Denatured alcohol can be very effective in softening and removing carpet glue from concrete. It can be used in the same way as the method we describe above that suggests using acetone. Denatured alcohol is toxic and flammable, however, so make sure that you wear gloves, goggles, and a respirator when working with it.
Why Should I Remove Old Carpet Glue?
Apart from looking terrible, old carpet glue can become a magnet for dust, dirt, and grime, and can also become a nuisance when laying down new carpets or laminate flooring. Old adhesives can hinder the adhesion of new flooring and can create an uneven surface area, which is less than desirable.

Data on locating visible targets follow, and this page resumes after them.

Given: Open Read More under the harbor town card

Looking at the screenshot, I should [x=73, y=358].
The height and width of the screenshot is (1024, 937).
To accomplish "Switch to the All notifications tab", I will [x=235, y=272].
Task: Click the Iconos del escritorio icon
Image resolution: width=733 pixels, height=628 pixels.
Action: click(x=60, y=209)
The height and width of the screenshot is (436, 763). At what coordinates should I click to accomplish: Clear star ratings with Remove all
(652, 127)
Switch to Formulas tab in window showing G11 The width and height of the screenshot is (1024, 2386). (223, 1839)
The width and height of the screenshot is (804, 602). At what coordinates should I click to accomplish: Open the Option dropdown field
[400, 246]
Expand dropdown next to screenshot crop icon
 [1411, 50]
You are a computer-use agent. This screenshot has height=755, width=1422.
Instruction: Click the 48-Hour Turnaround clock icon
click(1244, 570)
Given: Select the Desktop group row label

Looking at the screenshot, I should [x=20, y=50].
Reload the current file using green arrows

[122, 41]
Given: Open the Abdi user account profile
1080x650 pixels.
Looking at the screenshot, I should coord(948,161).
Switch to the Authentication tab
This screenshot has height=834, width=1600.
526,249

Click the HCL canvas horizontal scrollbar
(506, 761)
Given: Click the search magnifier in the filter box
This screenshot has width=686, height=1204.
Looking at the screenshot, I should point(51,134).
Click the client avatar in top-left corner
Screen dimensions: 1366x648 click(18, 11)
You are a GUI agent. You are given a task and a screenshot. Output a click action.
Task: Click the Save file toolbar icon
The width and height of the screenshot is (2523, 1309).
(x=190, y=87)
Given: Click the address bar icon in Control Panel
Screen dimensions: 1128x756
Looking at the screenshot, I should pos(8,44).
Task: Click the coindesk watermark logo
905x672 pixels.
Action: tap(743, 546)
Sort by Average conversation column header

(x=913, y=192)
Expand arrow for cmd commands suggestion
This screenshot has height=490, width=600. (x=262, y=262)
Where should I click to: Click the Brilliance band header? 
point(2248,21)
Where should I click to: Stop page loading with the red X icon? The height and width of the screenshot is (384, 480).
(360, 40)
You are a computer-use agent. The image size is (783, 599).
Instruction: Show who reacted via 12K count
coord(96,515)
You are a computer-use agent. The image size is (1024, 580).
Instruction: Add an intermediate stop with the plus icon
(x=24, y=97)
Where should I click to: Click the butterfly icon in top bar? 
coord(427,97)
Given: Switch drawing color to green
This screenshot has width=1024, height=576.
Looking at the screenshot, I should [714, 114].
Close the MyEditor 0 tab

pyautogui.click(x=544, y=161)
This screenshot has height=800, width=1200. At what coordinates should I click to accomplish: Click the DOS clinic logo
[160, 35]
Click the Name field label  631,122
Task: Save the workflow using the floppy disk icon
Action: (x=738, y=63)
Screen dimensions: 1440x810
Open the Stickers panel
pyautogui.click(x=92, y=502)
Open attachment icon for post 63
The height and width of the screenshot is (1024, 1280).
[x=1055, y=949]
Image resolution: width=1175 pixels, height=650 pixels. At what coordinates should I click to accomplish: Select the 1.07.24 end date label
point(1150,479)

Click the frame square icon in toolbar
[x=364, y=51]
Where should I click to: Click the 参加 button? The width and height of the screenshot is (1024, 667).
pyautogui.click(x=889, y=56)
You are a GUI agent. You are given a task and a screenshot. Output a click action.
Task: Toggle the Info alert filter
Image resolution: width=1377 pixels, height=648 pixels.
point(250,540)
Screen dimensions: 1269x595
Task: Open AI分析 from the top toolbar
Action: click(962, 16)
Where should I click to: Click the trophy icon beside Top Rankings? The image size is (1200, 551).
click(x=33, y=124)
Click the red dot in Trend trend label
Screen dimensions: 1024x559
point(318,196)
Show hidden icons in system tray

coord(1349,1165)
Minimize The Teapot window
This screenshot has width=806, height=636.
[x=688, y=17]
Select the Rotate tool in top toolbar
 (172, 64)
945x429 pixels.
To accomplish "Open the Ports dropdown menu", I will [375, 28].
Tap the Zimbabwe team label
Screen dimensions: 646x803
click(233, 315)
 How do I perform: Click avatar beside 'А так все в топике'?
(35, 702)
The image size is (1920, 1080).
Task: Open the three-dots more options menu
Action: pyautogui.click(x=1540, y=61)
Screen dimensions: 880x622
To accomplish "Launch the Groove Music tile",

When Should I Call a Professional?
Removing old carpet glue from concrete can require a lot of effort and is very time-consuming. However, your persistence with the above methods will pay off. If you are still struggling to remove the adhesive from your concrete floor and do not feel confident enough to use abrasive techniques, then it is advised that you call a professional carpet removal service.
Can I Remove Asbestos Carpet Glue Myself?
Asbestos was a widely used building material from the early 1900s onwards, but exposure to the substance has since been linked to respiratory problems. This is especially so in the case of asbestos removal or demolitions, as they cause asbestos particles to become airborne, which can then be inhaled. Thus, it is highly recommended that you call a professional if you are unsure about the nature of the adhesive under your carpeting.